Exercise goal :: Nothing but an exact copy is asked for: the lines in the material below from the one with "Screen dimensions: 630x480" through the one with "Given: Click the Find Friends link", pictures excluded.

Study material ::
====

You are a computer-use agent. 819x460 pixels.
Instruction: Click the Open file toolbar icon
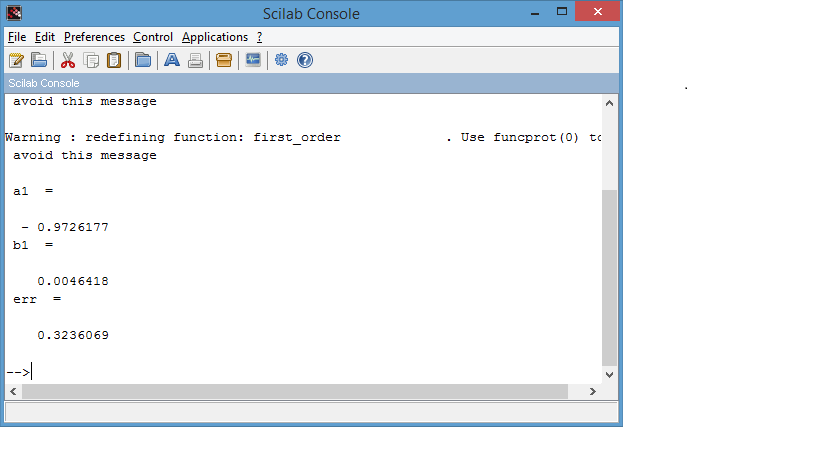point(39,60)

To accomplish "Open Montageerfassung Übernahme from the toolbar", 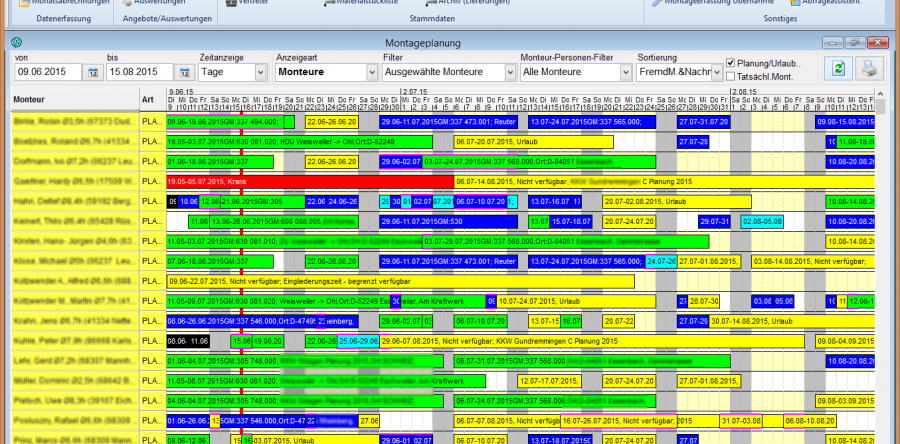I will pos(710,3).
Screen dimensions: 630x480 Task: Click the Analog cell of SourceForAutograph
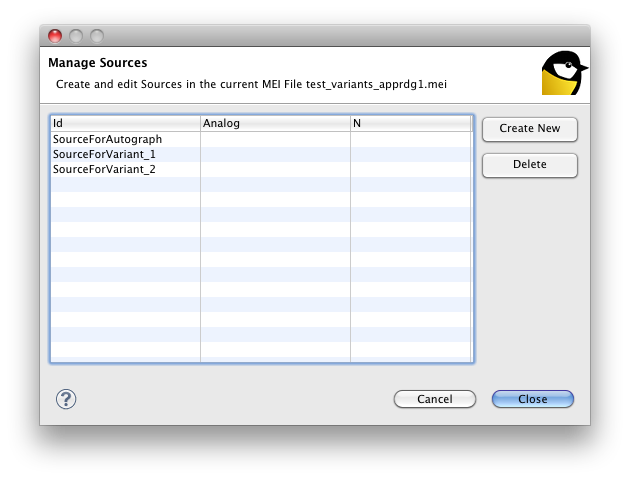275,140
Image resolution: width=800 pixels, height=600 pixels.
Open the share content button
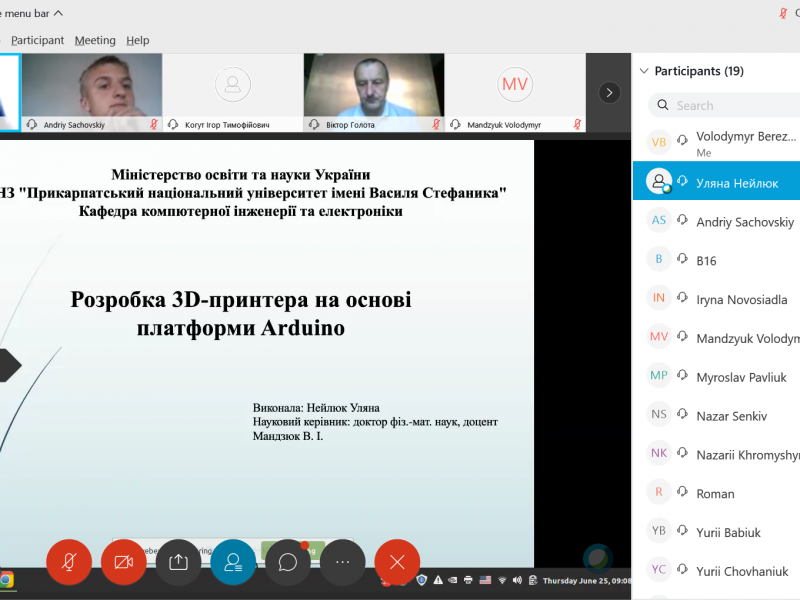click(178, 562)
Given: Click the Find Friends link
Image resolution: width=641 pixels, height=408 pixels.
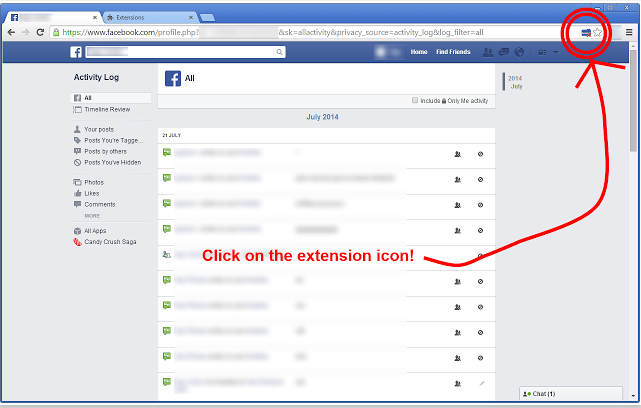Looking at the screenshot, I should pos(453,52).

====

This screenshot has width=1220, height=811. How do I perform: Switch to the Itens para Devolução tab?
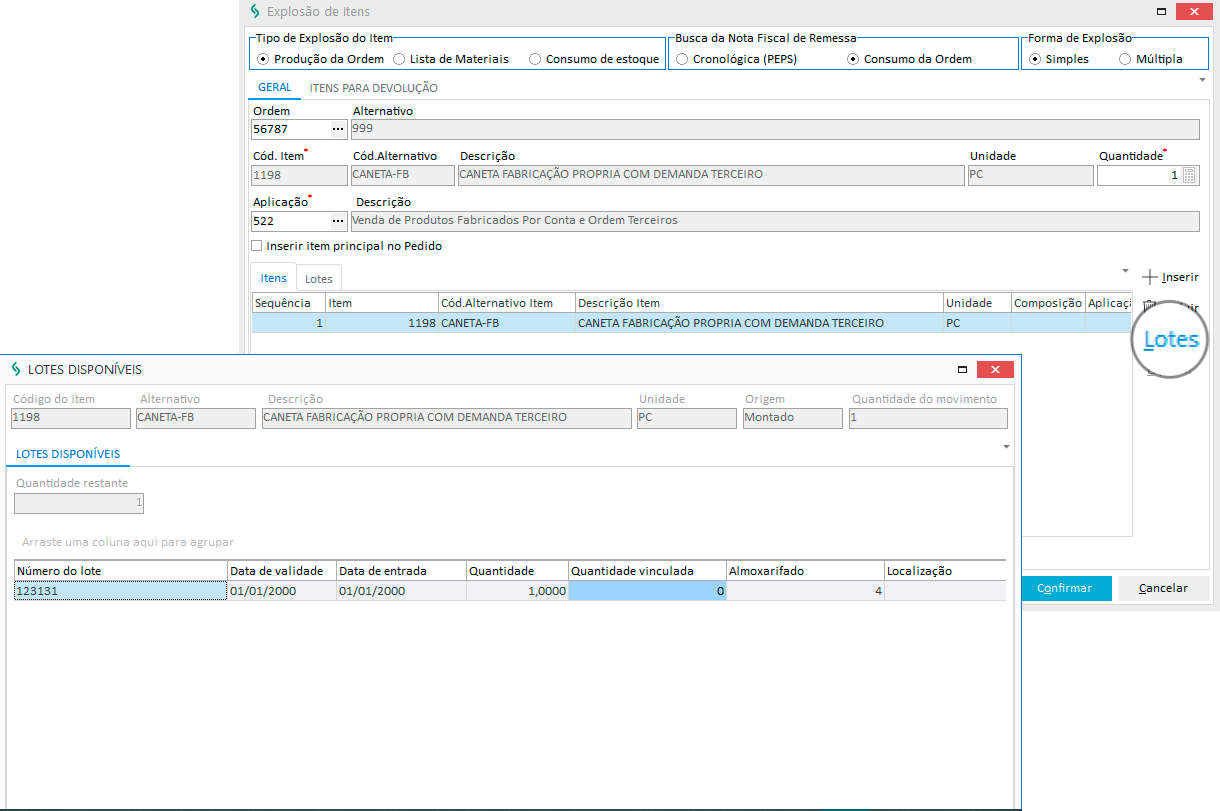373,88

====

Answer section ::
Screen dimensions: 630x480 Task: Click the Analog cell of SourceForAutograph
275,140
Image resolution: width=800 pixels, height=600 pixels.
Open the share content button
click(178, 562)
Given: Click the Find Friends link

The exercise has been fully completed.